Probabilmente preceduto da un insediamento abitativo di matrice etrusca, del paese di Montieri si hanno notizie dall’896, quando il Marchese di Toscana Alberto il Riccio dona il territorio al Vescovo di Volterra Arboino.

Un atto di vendita del conte Alberto degli Aldobrandeschi di circa 80 anni dopo (973), cita il Castello di Montieri come appartenente al contado di Populonia.

Montieri possiede le più rilevanti miniere d’argento del territorio e pertanto attira l’attenzione dei senesi che prima ottengono una concessione temporanea sui giacimenti minerari, quindi, nel 1181, riescono ad acquisire il dominio di un quarto delle terre e del castello. Intanto con una serie di patti giurati – datati 1216, 1219, 1221, 1222 – decolla una specie di organizzazione comunale locale.

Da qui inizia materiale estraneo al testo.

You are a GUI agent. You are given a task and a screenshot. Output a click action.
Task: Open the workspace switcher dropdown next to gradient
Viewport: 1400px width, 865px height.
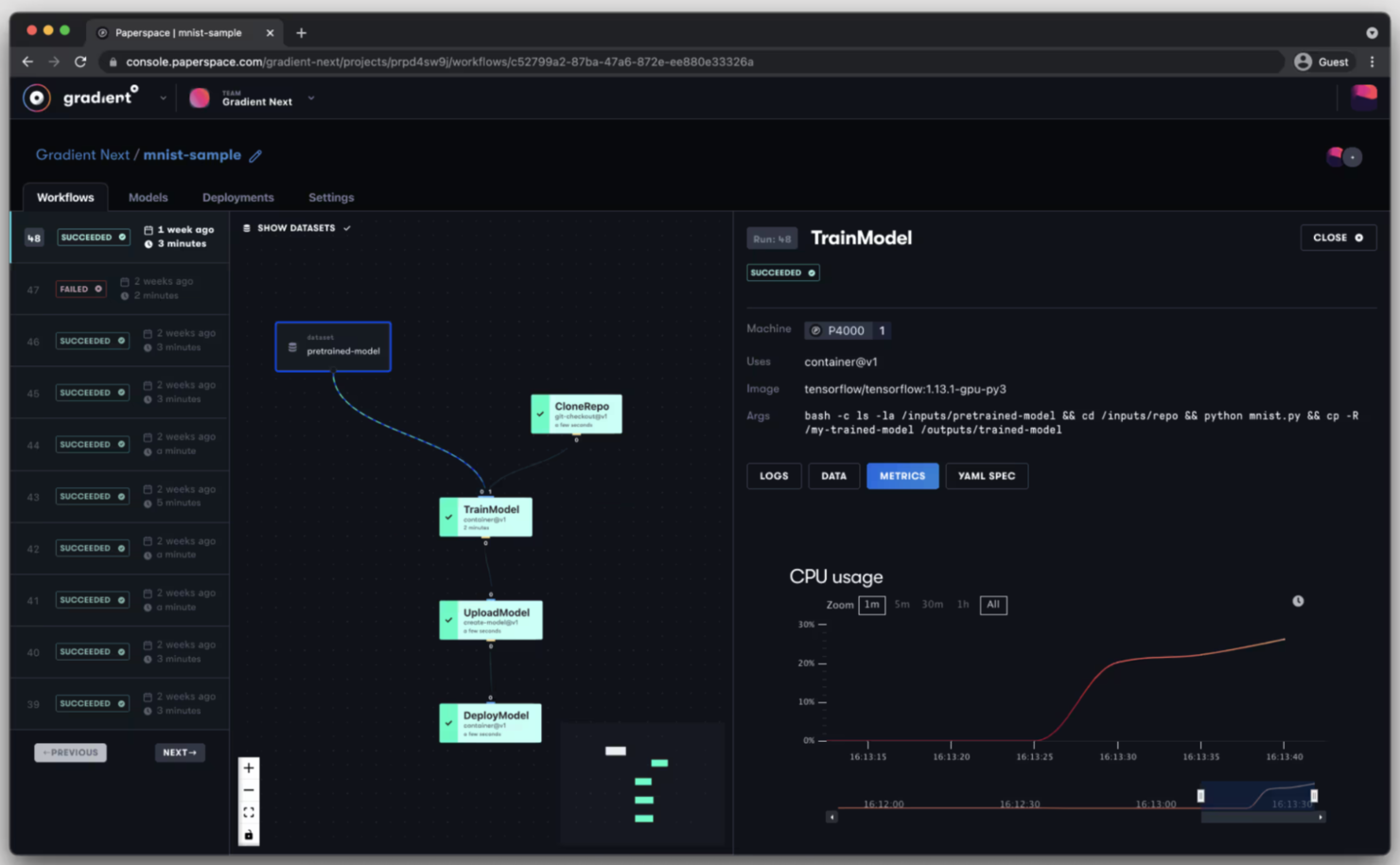[163, 97]
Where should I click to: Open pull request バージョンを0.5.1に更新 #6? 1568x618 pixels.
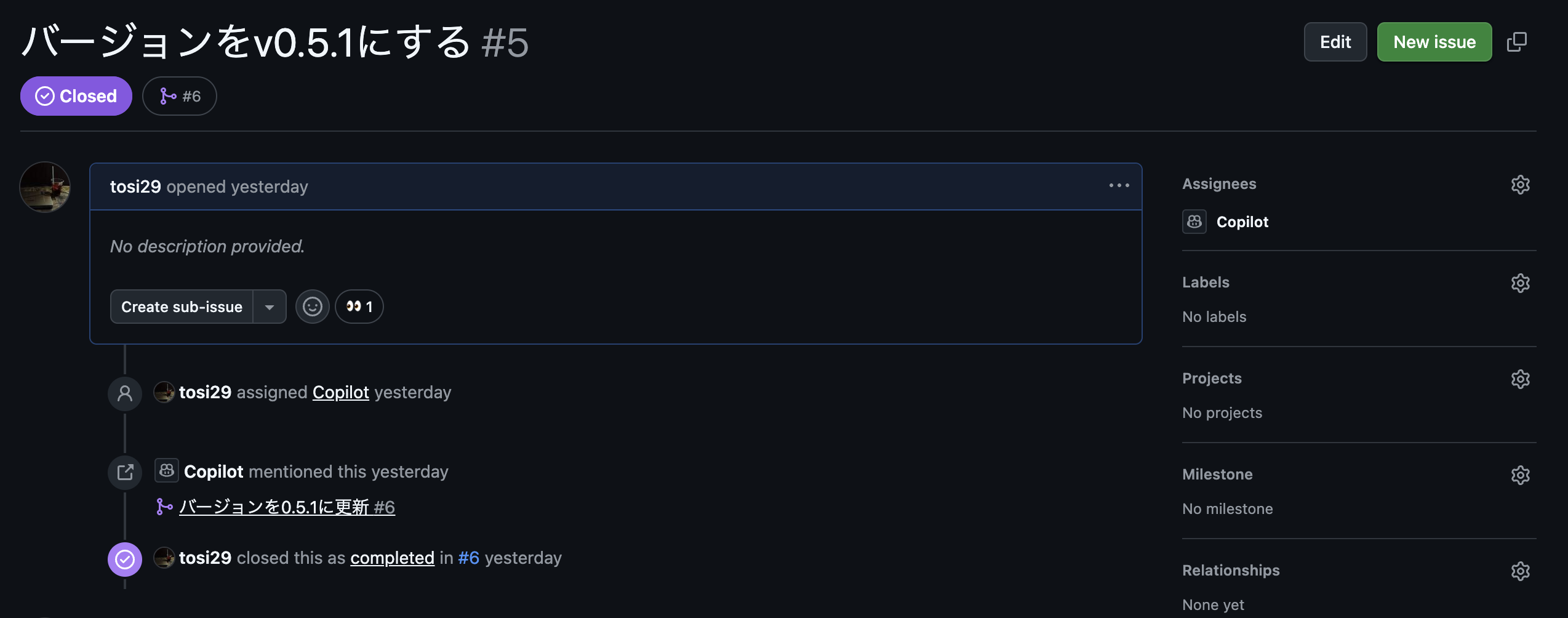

Il “comune” in questa fase è appunto un patto tra cittadini con lo scopo di garantire mutuo appoggio e difesa agli aderenti. Nascono le “compagnie” a capo delle quali, accomunandosi, decidono di porre un “signore”.

La particolarità dell’autonomia comunale montierina è legata al fatto che le compagnie riescono a conquistare posizioni di potere senza ribellarsi energicamente al potere feudale del vescovo, a differenza di quanto accade nella vicina Massa.

Il patto giurato del 1219 – detto BREVE – è l’unico di questo genere in lingua volgare e probabilmente consiste nella copia destinata ad essere letta al popolo prima della traduzione latina. E’ quindi importante anche dal punto di vista storico e letterario come l’altro documento – la CARTA DI TRAVALE – risalente al 1158 e rappresentante una delle più antiche testimonianze del volgare italiano. Vi è poi la parentesi imperiale con Federico II, a partire dal 1243, terminata la quale Montieri si trova coinvolto prima, nei contrasti tra i vescovi – il cui potere economico era di fatto ipotecato dai banchieri senesi e fiorentini – e Siena, quindi nella guerra tra Massa Marittima e Siena che alla fine aggrega a sé il paese con atto di sottomissione (1326).

Nel 1364 vengono abbattute le mura poi ricostruite sette anni dopo. Alla fine del XIII secolo è possibile documentare la crisi dei giacimenti minerari, che conduce il paese ad un generale decadimento. Nel 1554 entra a far parte del Granducato di Toscana e durante i primi anni del secolo successivo è eretto Marchesato, insieme a Boccheggiano.